Understanding interlace

Many years ago, a team of engineers in England worked on what was then called high-definition television. It had 405 horizontal scan lines and was monochrome only. It offered high definition compared to the television technology that had gone before, and had the potential to serve as a television standard for several decades. But the design presented problems.

To achieve the intended resolution, it required hundreds of horizontal scan lines, each of which required quite a few cycles of detail. And to prevent flicker, the pictures had to be updated 50 times every second. Figure 1 illustrates the problem. Of the 405 total horizontal scan lines, about 380 would be visible on the screen. Since each cycle of vertical modulation can create two scan lines, the design would need 190 cycles of vertical modulation.

Allowing for aperture effect, we can reduce that number to about 150 cycles. Creating a raster with a 4:3 aspect ratio raises the required number of cycles of modulation in each active line to 200. Accounting for the entire line period (not just the visible part) puts the number at about 250.

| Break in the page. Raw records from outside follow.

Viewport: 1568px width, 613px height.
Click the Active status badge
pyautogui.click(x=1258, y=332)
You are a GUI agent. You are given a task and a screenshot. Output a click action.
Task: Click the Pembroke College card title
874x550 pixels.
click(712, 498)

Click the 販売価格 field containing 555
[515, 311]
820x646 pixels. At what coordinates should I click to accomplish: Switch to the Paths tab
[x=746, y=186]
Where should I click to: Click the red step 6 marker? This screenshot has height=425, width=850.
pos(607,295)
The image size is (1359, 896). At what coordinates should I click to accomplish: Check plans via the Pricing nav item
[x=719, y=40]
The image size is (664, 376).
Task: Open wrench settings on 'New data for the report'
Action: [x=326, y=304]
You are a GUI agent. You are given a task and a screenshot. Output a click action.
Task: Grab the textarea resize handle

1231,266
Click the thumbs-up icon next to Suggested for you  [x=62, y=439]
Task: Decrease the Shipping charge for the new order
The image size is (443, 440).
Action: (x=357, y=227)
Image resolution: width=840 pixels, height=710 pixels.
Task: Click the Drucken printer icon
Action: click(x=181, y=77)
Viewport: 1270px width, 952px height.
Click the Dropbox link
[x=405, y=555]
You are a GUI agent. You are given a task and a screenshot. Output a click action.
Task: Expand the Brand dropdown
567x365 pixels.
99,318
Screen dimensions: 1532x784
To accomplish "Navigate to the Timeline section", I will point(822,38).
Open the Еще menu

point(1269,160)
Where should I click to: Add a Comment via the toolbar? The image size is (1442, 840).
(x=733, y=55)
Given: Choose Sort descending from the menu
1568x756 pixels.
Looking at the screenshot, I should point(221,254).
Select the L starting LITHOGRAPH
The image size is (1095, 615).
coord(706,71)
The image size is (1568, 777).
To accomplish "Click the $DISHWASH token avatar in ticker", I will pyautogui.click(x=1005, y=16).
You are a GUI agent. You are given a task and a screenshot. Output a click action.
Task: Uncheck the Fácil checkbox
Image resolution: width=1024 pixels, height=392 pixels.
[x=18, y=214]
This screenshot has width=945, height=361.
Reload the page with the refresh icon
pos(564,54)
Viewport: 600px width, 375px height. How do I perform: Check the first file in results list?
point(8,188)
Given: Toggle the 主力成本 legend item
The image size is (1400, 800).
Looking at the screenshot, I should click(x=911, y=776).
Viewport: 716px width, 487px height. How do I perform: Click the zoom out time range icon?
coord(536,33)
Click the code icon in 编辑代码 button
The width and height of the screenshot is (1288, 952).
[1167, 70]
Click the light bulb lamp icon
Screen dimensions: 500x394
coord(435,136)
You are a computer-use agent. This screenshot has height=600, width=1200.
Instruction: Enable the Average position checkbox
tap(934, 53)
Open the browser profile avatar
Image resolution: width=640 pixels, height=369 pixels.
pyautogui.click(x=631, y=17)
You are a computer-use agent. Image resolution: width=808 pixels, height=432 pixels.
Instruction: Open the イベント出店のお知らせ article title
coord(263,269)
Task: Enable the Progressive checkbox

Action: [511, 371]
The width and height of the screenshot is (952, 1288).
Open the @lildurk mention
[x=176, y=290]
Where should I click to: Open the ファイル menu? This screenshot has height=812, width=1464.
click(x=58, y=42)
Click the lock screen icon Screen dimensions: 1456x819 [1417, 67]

Creating a raster of 405 lines at 50Hz would require a line rate of 20.2kHz. If each line had 250 cycles of vertical modulation, the system bandwidth would be 250 x 20.2kHz, which is just over 5MHz. Allowing for an audio carrier and a vestigial lower sideband would increase the required bandwidth to about 6MHz. This was simply too much bandwidth for the VHF technology of the day and would have significantly raised the cost of transmitters and receivers.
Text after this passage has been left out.